## [DOCUMENT SEGMENT]
-=-=-=-=-
In this article, we will discuss Oxaprozin (Clinical Pharmacology). So, let’s get started.
Pharmacodynamics: Oxaprozin is a nonsteroidal anti-inflammatory drug (NSAID) that exhibits anti-inflammatory, analgesic, and antipyretic properties in animal models. The mechanism of action of Oxaprozin, like that of other NSAIDs, is not completely understood but may be related to prostaglandin synthetase inhibition.
Absorption: Oxaprozin is 95% absorbed after oral administration. Food may reduce the rate of absorption of oxaprozin, but the extent of absorption is unchanged. Antacids do not significantly affect the extent and rate of Oxaprozin absorption.
-=-=-=-=-
## [ASSIGNMENT]
Translate this sentence from the oxaprozin text into Spanish: "Oxaprozin is 95% absorbed after oral administration." The listing after this text comes from a different source.

## [GIVEN MATERIAL]
-=-=-=-=-
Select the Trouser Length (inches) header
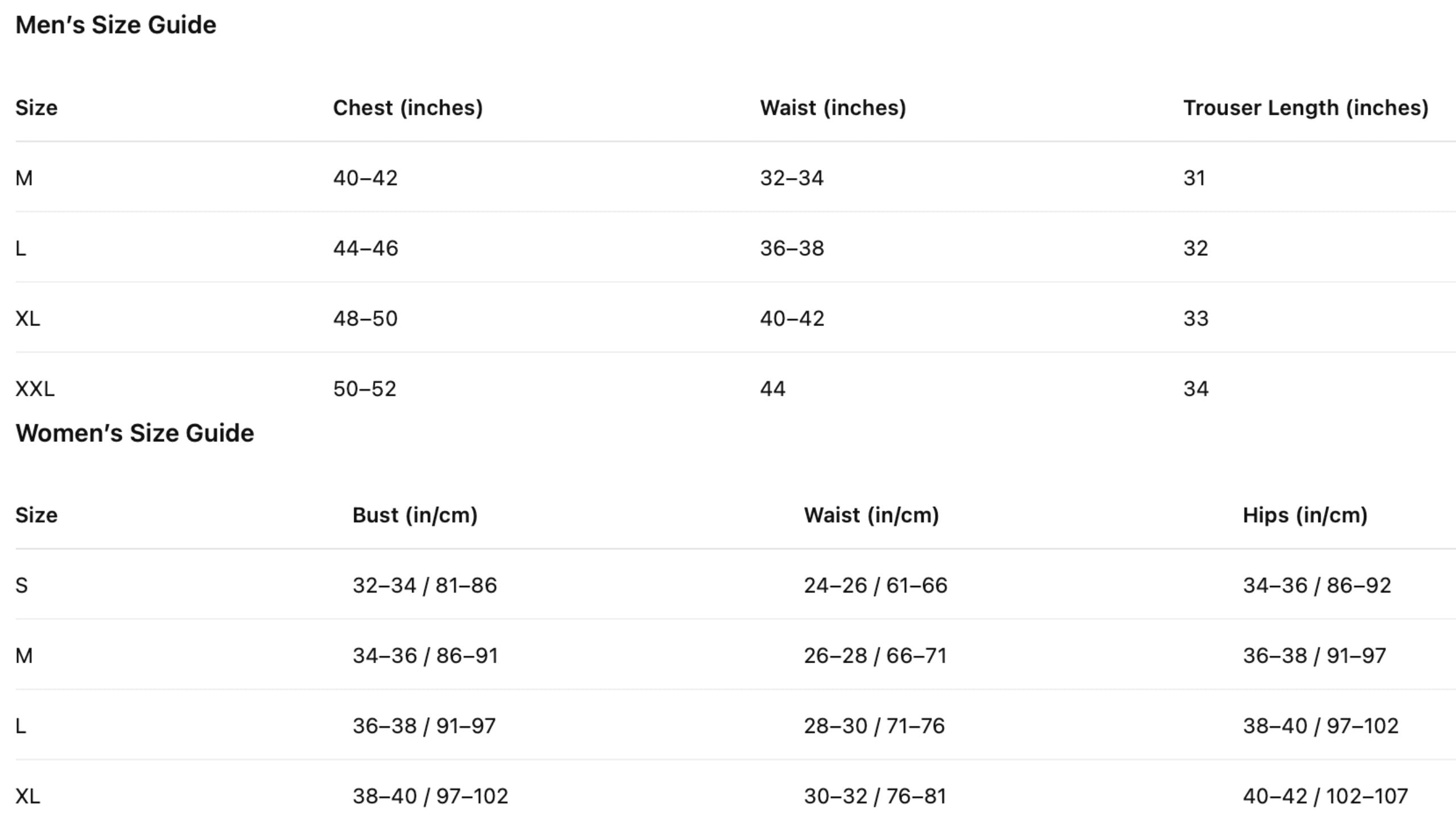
-=-=-=-=-
## [RESULT OF THIS EXERCISE]
La oxaprozina se absorbe en un 95 % tras la administración oral.